= Albert E. James =

American judge (c. 1892–1952)

Albert Earl James (December 25, 1882 – April 24, 1952) was a judge of the United States Board of Tax Appeals (later the United States Tax Court) from 1924 to 1926.

James received an A.B. from the University of Wisconsin–Madison in 1906, followed by an A.M. from the same institution in 1908, and a Ph.D. in 1912, his doctoral thesis being titled, Financial administration of Wisconsin 1898-1910. Upon graduation, he was employed as a tax expert by the Wisconsin Tax Commission. He later installed tax accounting systems for the states of New Mexico and Virginia, and for several years was located in New York City.
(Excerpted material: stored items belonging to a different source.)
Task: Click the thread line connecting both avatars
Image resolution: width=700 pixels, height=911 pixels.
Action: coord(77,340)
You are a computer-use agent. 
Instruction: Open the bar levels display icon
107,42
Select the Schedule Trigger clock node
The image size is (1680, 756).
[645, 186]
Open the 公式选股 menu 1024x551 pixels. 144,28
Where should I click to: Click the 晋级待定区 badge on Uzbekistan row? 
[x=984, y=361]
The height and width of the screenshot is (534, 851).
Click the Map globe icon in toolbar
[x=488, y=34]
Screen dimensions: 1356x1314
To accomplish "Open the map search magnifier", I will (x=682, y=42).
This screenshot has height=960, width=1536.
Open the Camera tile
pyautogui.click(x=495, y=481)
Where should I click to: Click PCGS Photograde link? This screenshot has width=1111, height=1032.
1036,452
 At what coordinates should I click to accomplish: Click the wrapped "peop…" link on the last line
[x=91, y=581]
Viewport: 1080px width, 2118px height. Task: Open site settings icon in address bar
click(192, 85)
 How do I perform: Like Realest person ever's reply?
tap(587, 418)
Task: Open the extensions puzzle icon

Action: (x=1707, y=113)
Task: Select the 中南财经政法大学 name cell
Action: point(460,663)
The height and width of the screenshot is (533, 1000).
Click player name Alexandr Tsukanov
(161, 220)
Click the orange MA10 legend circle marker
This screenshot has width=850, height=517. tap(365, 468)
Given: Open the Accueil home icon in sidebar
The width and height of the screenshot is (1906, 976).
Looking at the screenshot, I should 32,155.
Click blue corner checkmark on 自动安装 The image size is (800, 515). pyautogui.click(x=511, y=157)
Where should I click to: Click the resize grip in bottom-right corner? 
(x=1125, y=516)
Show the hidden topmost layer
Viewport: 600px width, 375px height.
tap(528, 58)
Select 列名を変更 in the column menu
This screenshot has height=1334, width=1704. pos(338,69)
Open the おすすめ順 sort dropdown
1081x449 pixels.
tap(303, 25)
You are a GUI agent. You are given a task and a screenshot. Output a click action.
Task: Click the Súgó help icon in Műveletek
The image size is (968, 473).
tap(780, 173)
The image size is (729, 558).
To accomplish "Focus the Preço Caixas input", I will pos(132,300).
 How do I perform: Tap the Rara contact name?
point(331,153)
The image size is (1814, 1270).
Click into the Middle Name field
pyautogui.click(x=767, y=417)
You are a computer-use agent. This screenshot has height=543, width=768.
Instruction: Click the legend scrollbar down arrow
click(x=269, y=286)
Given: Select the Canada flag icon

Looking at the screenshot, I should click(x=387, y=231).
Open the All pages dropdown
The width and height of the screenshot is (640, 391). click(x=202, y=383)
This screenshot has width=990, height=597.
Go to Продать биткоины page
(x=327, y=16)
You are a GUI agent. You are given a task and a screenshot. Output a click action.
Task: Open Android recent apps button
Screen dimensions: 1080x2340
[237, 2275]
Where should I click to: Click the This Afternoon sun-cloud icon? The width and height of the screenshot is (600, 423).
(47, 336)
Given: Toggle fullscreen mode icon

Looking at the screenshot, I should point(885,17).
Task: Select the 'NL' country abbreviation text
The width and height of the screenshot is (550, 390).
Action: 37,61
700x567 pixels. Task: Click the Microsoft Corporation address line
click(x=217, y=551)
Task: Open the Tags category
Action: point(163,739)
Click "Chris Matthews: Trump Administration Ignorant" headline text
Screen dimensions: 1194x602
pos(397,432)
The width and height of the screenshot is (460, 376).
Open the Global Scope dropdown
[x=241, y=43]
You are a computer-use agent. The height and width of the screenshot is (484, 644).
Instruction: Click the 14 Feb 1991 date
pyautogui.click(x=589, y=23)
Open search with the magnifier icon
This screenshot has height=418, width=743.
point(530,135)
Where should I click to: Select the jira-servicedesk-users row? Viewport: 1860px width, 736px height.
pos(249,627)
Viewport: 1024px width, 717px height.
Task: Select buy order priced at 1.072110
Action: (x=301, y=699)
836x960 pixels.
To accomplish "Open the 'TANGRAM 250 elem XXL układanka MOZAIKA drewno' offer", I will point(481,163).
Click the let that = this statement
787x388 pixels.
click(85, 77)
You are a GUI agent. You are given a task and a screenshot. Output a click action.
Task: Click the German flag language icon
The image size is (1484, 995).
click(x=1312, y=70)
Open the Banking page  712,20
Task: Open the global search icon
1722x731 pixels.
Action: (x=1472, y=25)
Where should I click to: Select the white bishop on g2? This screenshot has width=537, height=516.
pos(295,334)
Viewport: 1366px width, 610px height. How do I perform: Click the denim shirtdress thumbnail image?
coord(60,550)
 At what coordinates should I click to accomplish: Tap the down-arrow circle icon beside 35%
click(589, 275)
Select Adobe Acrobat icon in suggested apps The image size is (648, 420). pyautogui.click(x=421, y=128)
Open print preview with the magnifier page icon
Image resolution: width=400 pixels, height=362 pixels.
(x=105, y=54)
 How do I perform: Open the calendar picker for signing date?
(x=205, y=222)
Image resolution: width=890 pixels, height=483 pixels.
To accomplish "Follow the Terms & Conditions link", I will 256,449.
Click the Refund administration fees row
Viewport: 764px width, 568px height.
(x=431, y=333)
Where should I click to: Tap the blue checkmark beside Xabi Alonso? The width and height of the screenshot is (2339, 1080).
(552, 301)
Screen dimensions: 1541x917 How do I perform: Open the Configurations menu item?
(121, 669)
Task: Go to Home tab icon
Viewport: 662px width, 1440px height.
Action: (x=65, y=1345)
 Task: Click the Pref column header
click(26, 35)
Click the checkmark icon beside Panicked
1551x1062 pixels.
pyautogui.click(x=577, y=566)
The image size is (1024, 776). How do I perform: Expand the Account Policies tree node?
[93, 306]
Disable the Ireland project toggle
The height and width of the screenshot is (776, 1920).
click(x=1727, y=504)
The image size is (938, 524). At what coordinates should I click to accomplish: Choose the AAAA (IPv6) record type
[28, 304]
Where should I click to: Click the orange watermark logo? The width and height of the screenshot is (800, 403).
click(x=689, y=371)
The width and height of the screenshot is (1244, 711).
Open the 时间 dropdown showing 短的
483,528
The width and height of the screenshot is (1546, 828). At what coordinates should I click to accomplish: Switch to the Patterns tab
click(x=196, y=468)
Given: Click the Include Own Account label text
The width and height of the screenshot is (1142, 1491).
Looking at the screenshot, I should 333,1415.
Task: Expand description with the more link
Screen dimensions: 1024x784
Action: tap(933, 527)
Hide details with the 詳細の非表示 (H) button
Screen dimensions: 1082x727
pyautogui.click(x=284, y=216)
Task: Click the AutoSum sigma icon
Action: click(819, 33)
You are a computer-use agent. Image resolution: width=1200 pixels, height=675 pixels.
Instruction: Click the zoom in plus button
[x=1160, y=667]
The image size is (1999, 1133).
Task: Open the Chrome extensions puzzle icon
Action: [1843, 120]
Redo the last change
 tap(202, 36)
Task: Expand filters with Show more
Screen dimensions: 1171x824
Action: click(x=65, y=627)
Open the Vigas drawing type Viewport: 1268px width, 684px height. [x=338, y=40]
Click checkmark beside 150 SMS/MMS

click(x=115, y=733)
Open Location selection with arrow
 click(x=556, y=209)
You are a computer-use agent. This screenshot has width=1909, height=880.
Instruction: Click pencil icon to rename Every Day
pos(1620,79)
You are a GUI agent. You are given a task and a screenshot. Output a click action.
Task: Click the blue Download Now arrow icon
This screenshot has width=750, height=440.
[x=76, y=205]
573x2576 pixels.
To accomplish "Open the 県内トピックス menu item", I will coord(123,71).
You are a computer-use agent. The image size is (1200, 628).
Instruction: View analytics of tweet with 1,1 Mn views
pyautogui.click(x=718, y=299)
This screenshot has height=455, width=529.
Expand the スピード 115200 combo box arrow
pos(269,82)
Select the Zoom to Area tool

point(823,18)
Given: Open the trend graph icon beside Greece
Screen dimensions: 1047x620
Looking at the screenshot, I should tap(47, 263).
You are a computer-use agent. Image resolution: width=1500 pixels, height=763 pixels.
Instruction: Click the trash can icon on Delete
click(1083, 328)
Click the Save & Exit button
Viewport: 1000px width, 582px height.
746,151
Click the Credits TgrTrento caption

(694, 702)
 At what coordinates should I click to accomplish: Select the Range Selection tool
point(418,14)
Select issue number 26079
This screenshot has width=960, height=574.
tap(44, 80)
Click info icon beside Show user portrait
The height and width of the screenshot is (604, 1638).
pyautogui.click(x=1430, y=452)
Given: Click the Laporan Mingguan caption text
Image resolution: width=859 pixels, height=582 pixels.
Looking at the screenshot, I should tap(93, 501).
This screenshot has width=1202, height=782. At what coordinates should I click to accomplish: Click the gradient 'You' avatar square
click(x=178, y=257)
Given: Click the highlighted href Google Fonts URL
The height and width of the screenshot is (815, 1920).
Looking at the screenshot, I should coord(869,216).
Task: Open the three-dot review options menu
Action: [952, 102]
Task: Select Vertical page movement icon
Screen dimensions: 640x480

As a New York and New Jersey, lawyer, accountant and tax expert, he was one of the original twelve members appointed to the Board by President Calvin Coolidge, and one of a group of seven appointed "from the public". However, he and Adolphus E. Graupner were the only members not reappointed to the Board when their initial terms expired, reportedly "because of their differences of opinion with the Board’s Chairman, Jules Gilmer Korner, concerning 'administrative matters'". One editorial noted that James and Graupner, the only two judges not recommended for reappointment by the Treasury Department, were the judges who decided against the Treasury in the largest number of cases.